I'm working on my first cozy mystery, which has a prologue.  Been getting feedback that they are "out" now.  Any thoughts?  I have a few currently published favorite authors that use them.  They are very effective for setting the scene and placing the hook.  What do you think (as a reader or a writer, of course)?
D J Lutz
Posted: Wednesday, July 16, 2014 7:39 PM

I suppose a literary agent or publisher would have the best advice on prologues, but here are my two cents. Write the prologue and then move on to the novel. If, at the end, you still need the prologue then consider keeping it. Maybe what you have is really chapter one?
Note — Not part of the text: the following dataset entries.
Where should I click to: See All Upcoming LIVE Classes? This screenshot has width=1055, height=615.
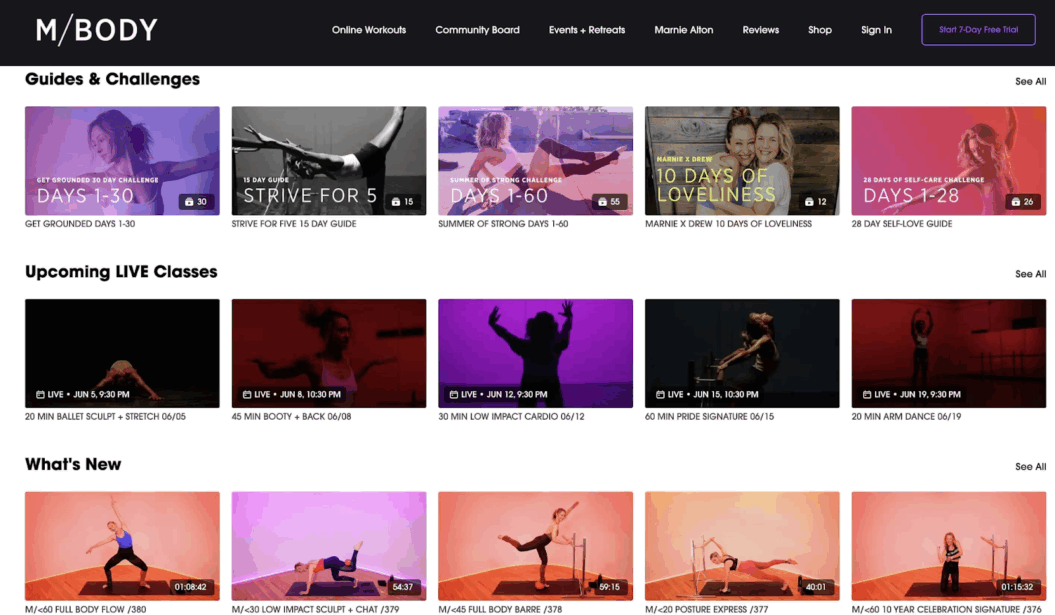pos(1030,274)
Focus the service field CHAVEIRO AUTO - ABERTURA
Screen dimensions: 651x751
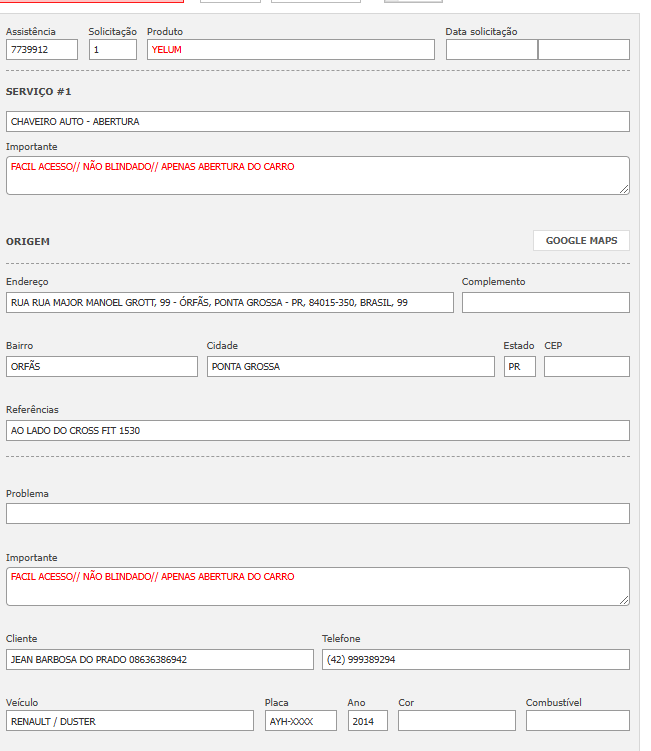tap(317, 122)
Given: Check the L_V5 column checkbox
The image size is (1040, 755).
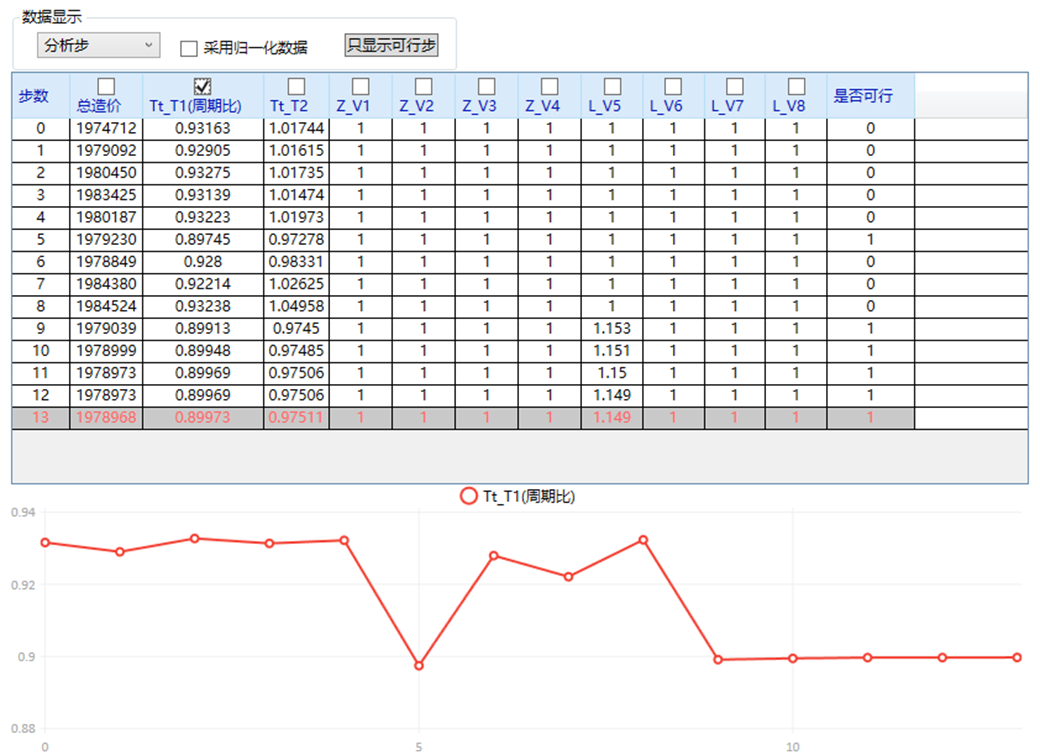Looking at the screenshot, I should tap(610, 87).
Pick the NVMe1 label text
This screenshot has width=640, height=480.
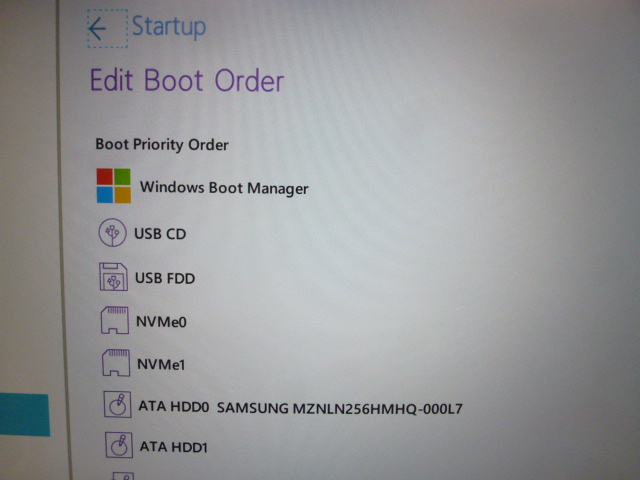click(x=161, y=365)
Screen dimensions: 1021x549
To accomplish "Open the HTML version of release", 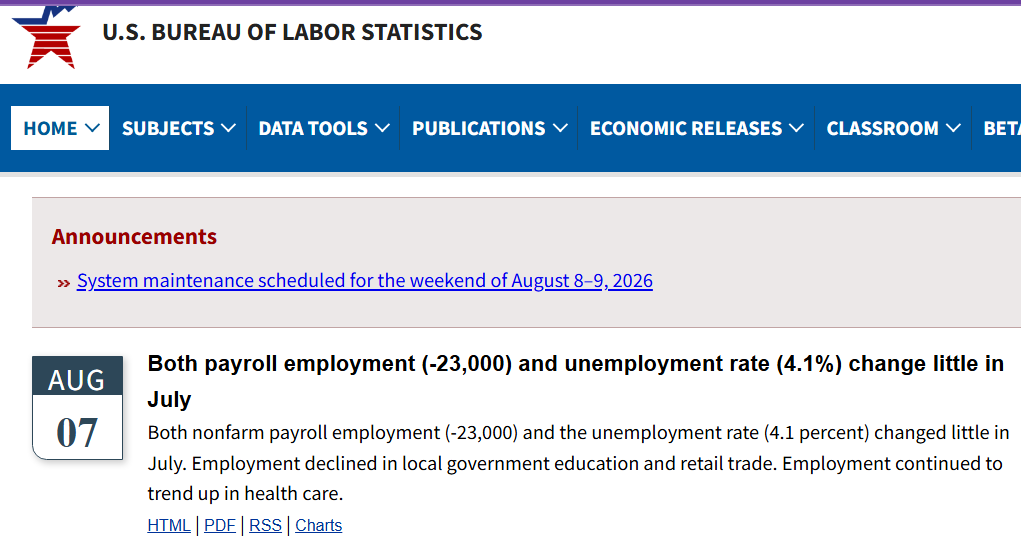I will 169,525.
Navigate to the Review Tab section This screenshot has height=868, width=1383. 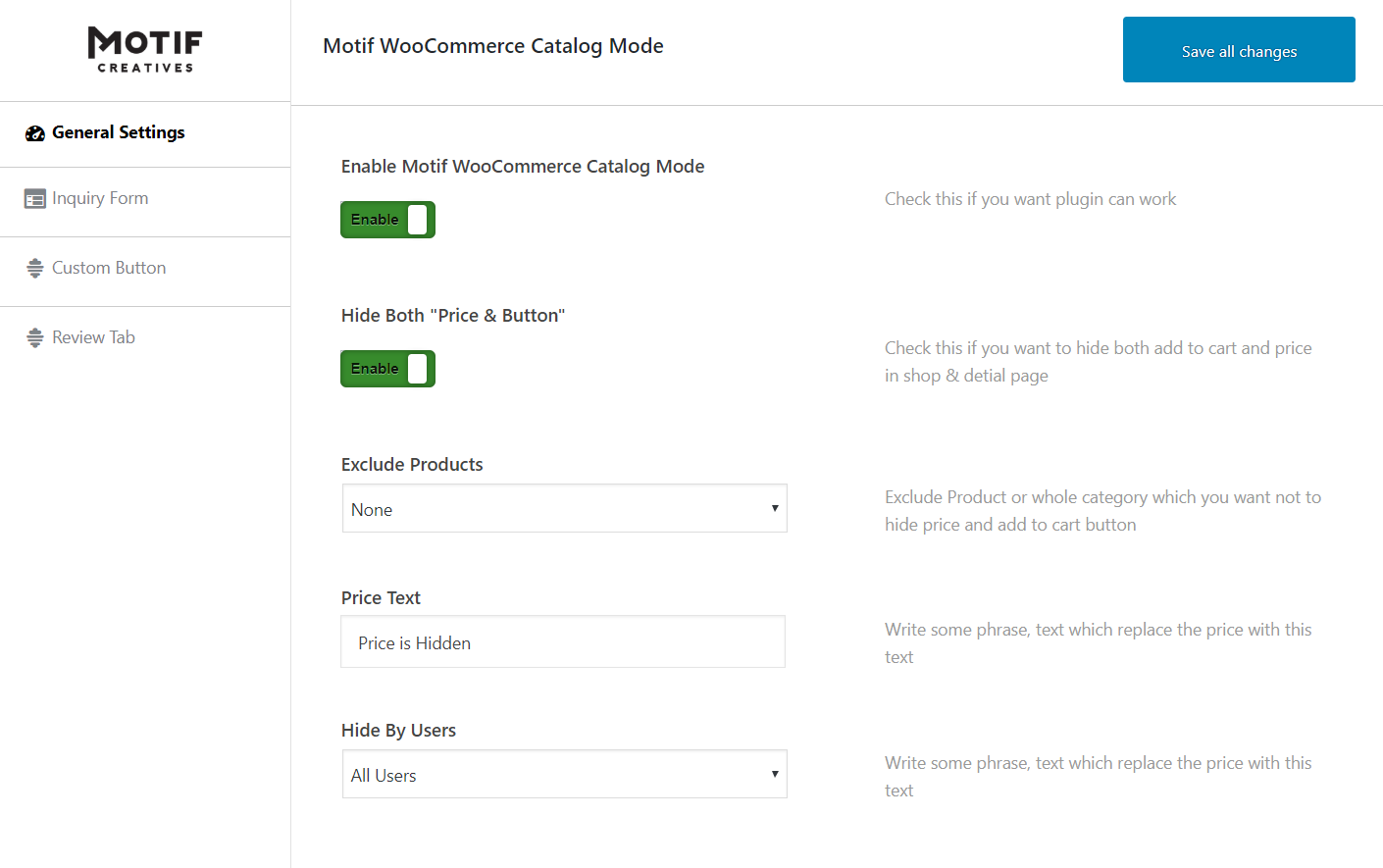coord(93,336)
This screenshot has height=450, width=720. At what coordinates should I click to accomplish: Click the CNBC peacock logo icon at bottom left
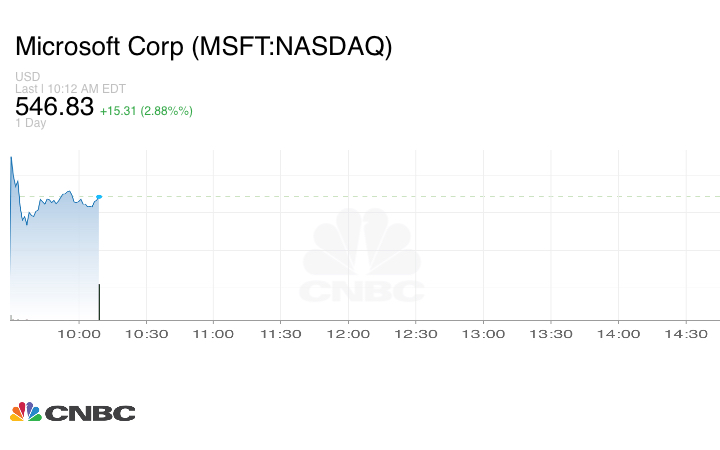[25, 412]
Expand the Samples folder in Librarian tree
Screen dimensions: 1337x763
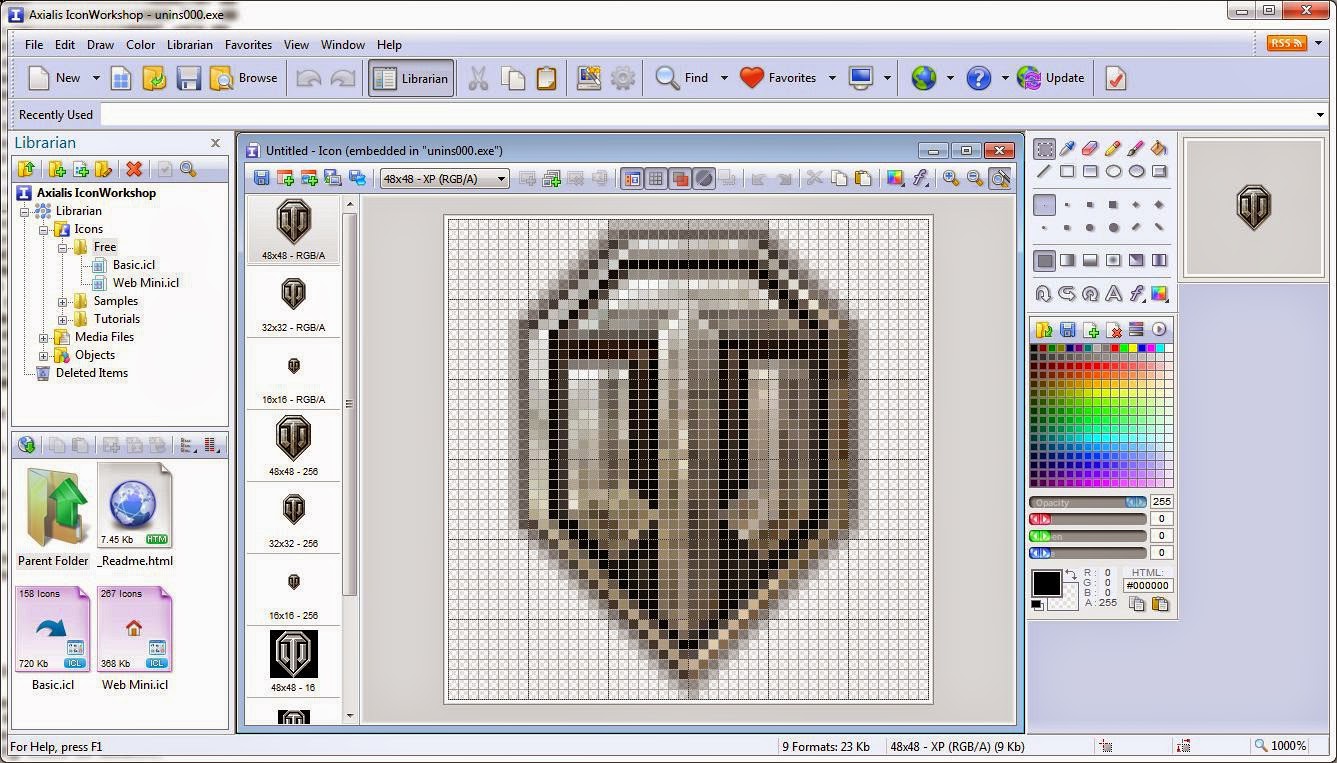point(60,300)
However, you may also find the essential details of your prologue have somehow found there way into the story. If so, 86 the prologue.

 

 I agree with the concept of prologues coming into and going out of favor. I have seen both, sometimes in books within the same series. I do not use them. If it's essential information, I try to find a way to put it into the story, hopefully through action (showing not telling.)

 

On a practical level, I have been researching literary agents lately. They all request a brief query letter and either the first 10-20 pages or the first chapter. Here's the rub: if there is an essential element of my story in the prologue, possibly even the hook, how would the agent see it?

 

I'm not saying it can't be done, or done well; I am just not sure this is the era of the prologue. Best of luck on the book!


Jay Greenstein
Posted: Monday, July 21, 2014 8:56 PM

People advise against prologues because most new writers handle them so badly, and don't understand their function. If you're using it to show the crime and set the scene for the actual story, it's what mysteries often do.

 

But in the end the question is: does this prologue work for this story. And the only way I know to find that out is to post it and get reaction.


ValerieT
Posted: Monday, October 5, 2015 12:42 PM
Joined: 8/29/2015
Posts: 16


Things go in and out of favour. I don't worry about that too much and I don't think readers do, either. There is a prologue in my second book, Horse Sense. It is a short phone conversation between two unidentified characters and it sets up the mystery. I had a very short (one paragraph) prologue in my third book, Frog Legs. It was the murder scene. However, that necessitated some time shifts and I finally decided to do without it. I've actually used it as my short pitch. I'm a firm believer in, if you can make it work, do it. That being said, if it doesn't add anything to the book, do without it.